*Goal*. Put each line of the material below into a JSON list of strings, one string per line, skipping blank lines. Leave the pictures out.
☆ ☆ ☆ ☆ ☆ ☆ ☆
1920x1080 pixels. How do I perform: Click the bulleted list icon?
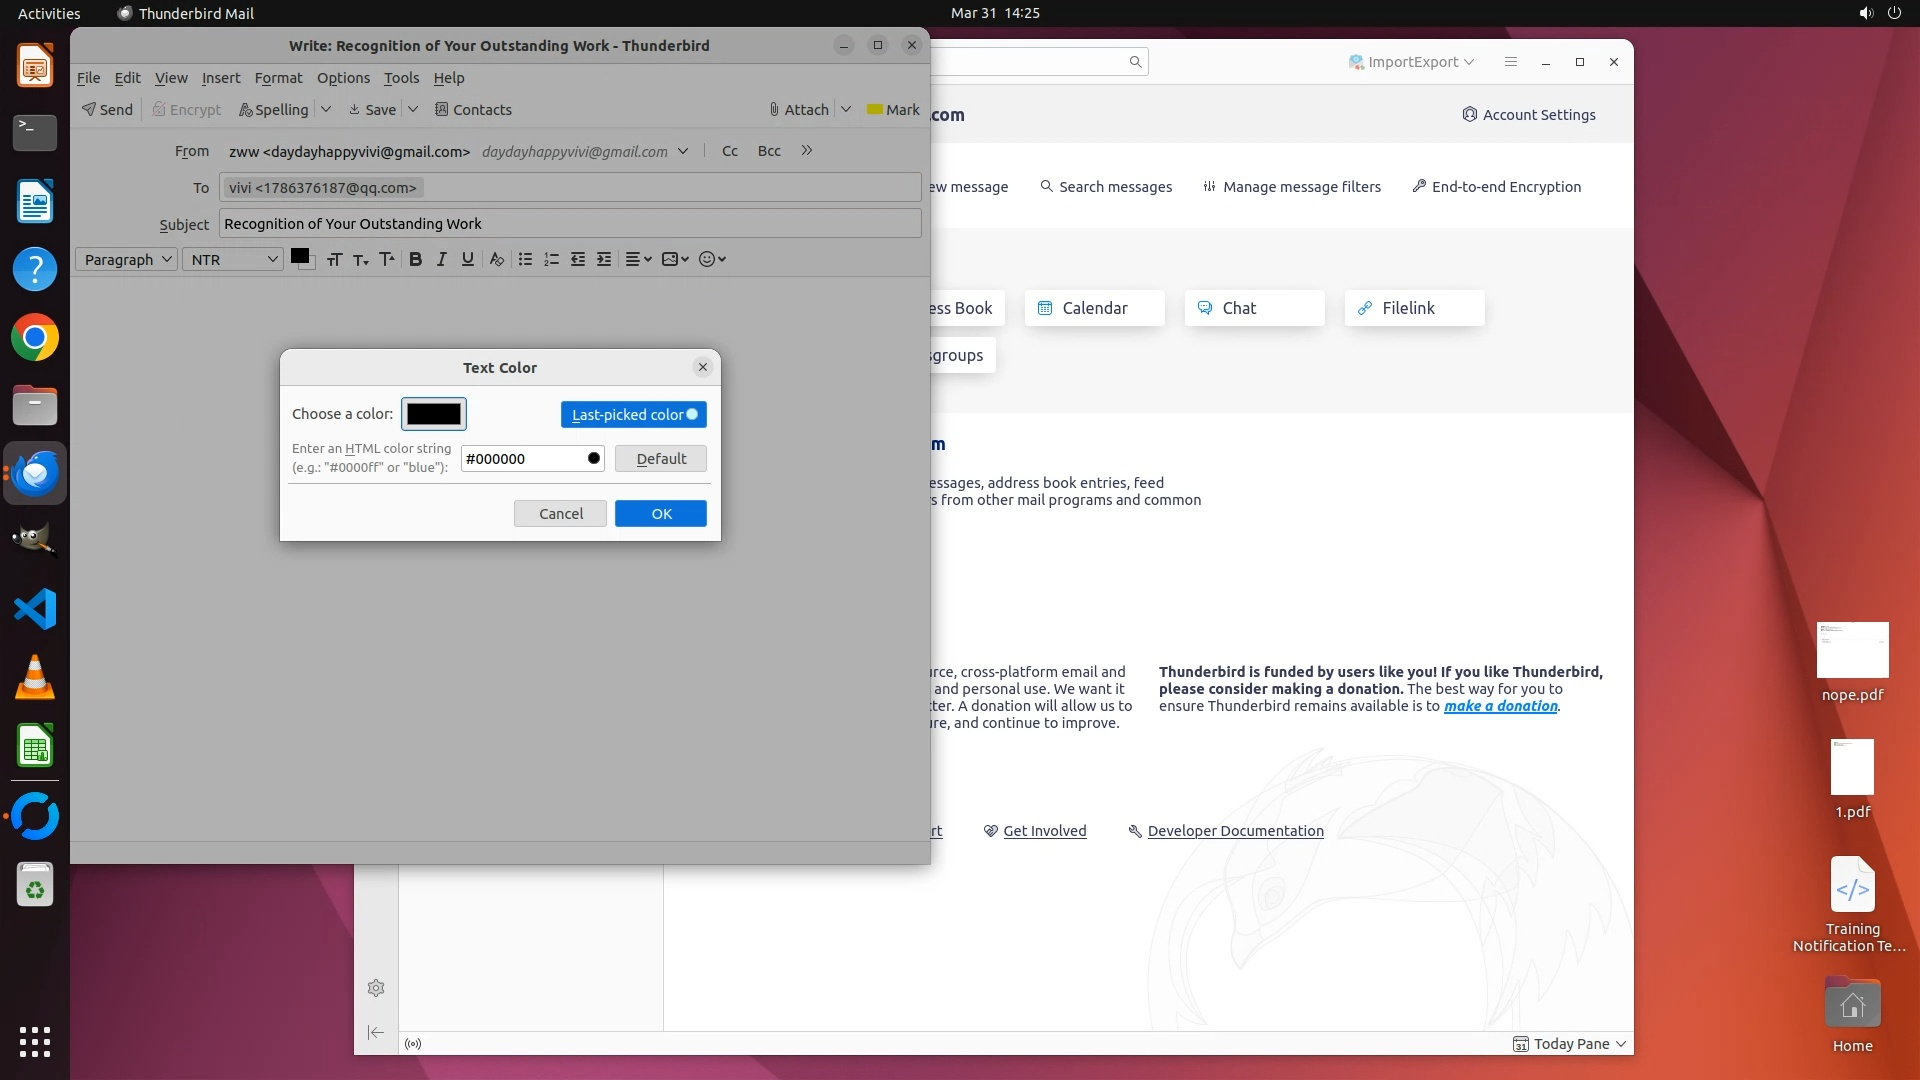[x=525, y=259]
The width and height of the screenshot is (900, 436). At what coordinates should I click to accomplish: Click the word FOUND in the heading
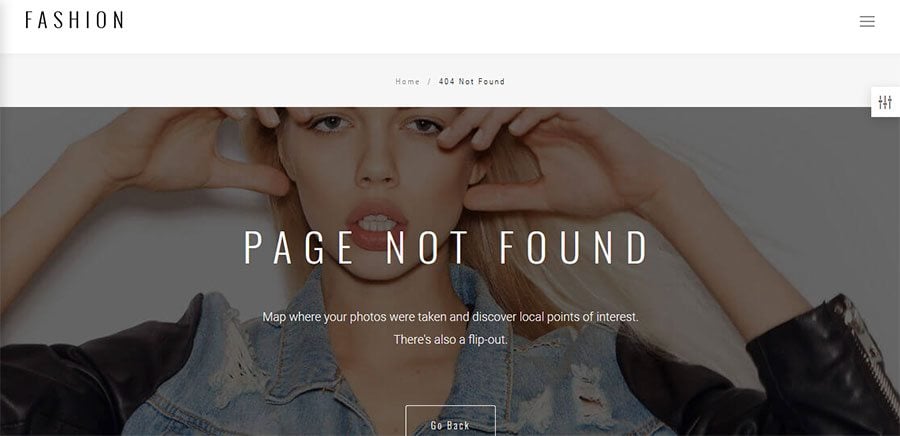point(573,247)
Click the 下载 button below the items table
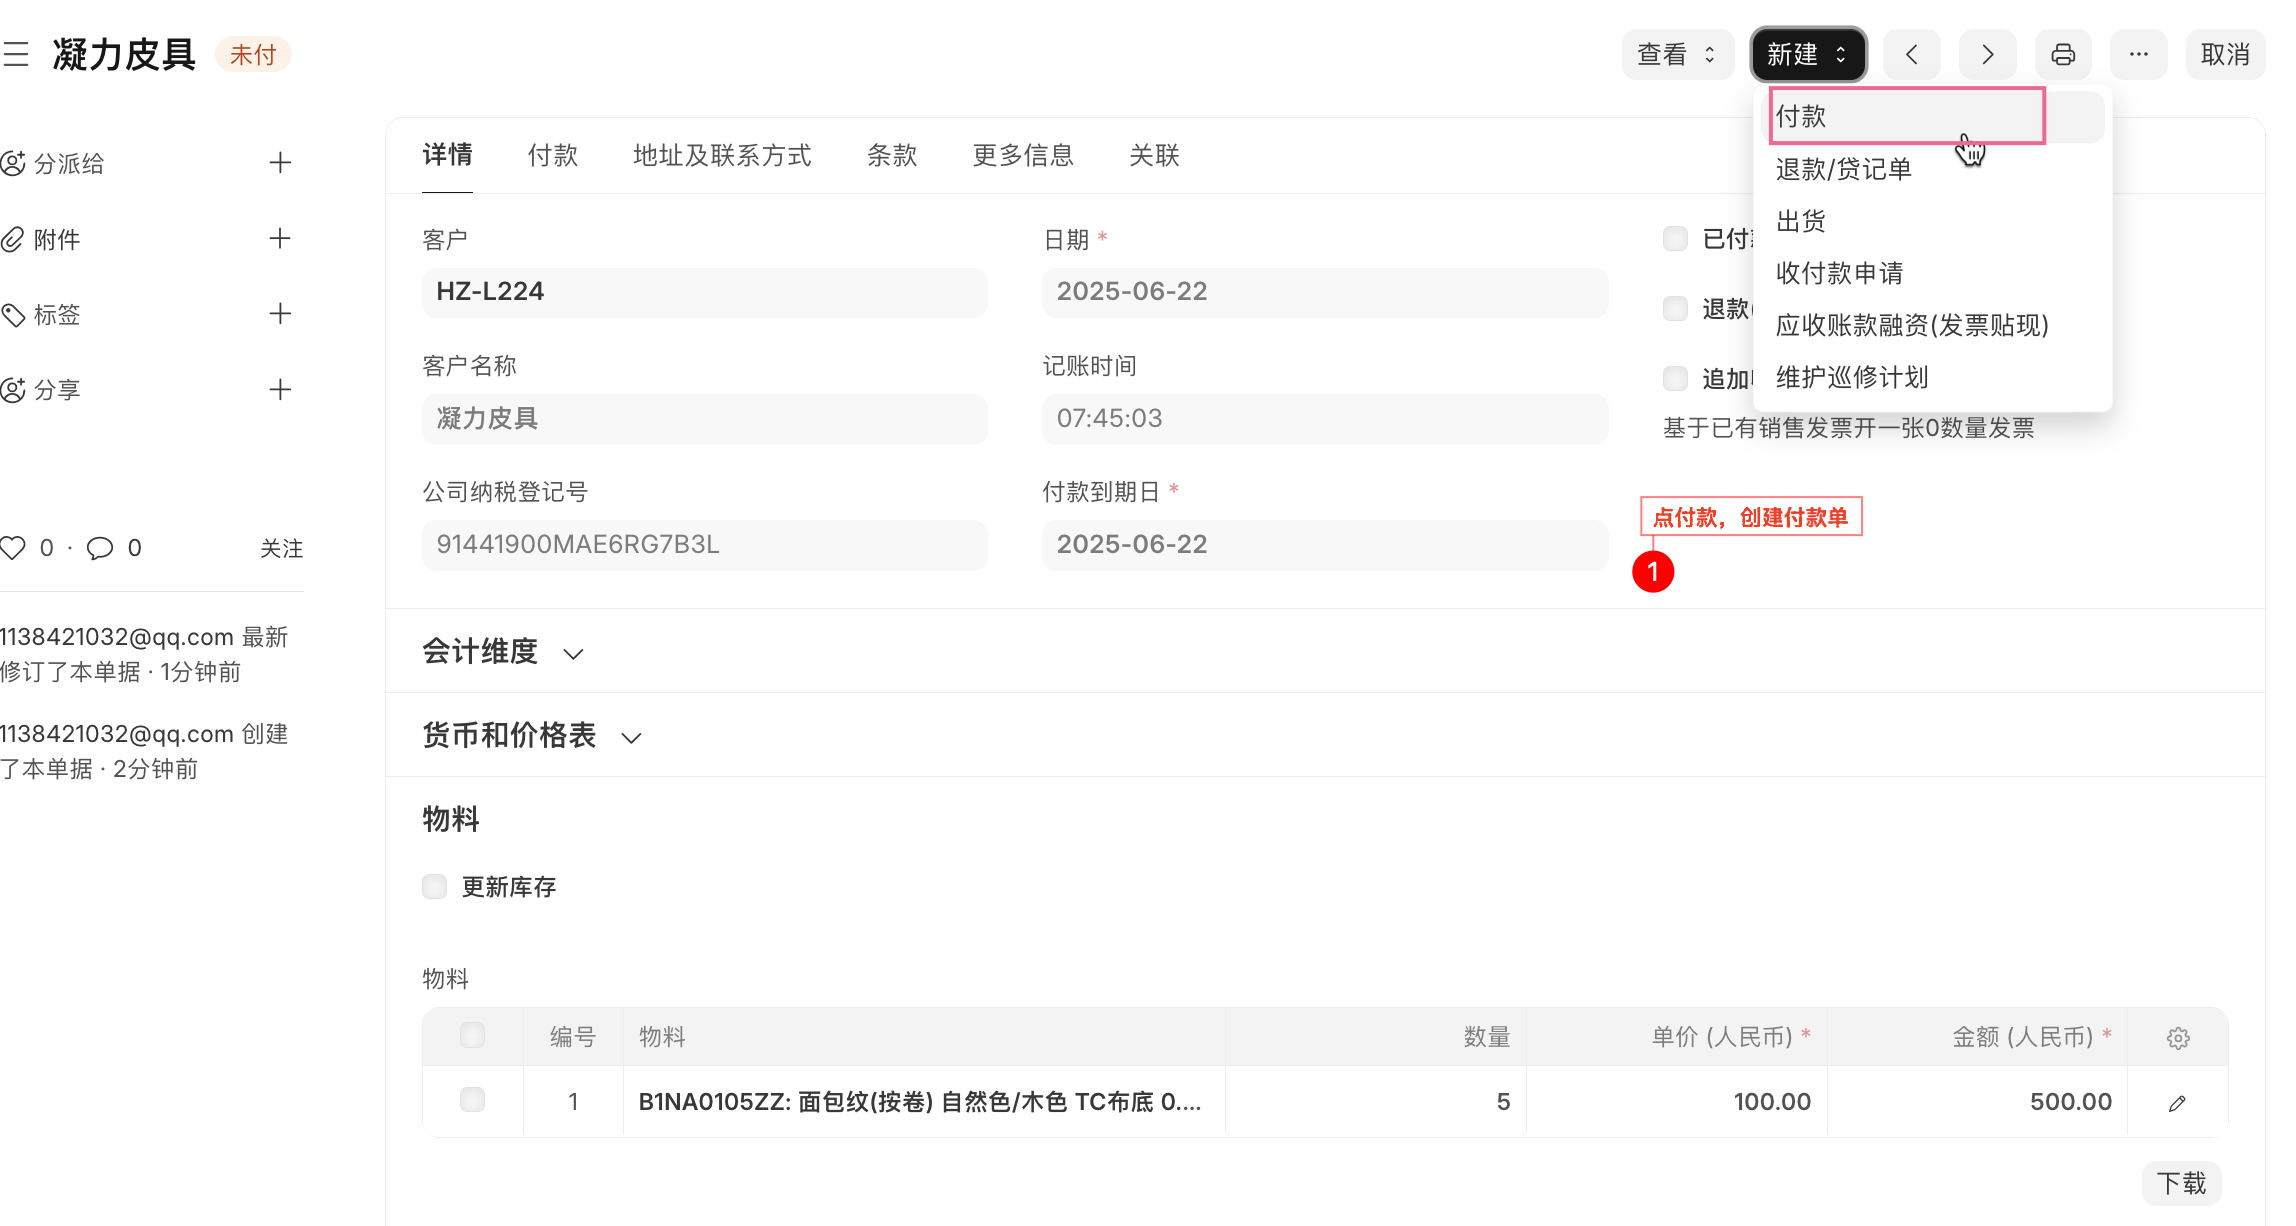 pyautogui.click(x=2182, y=1183)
☆ ☆ ☆ ☆ ☆ ☆ ☆
*Finished task*.
[
  "1920x1080 pixels. How do I perform: Click the bulleted list icon?",
  "[x=525, y=259]",
  "The width and height of the screenshot is (900, 436). At what coordinates should I click to accomplish: Click the word FOUND in the heading",
  "point(573,247)",
  "Click the 下载 button below the items table",
  " pyautogui.click(x=2182, y=1183)"
]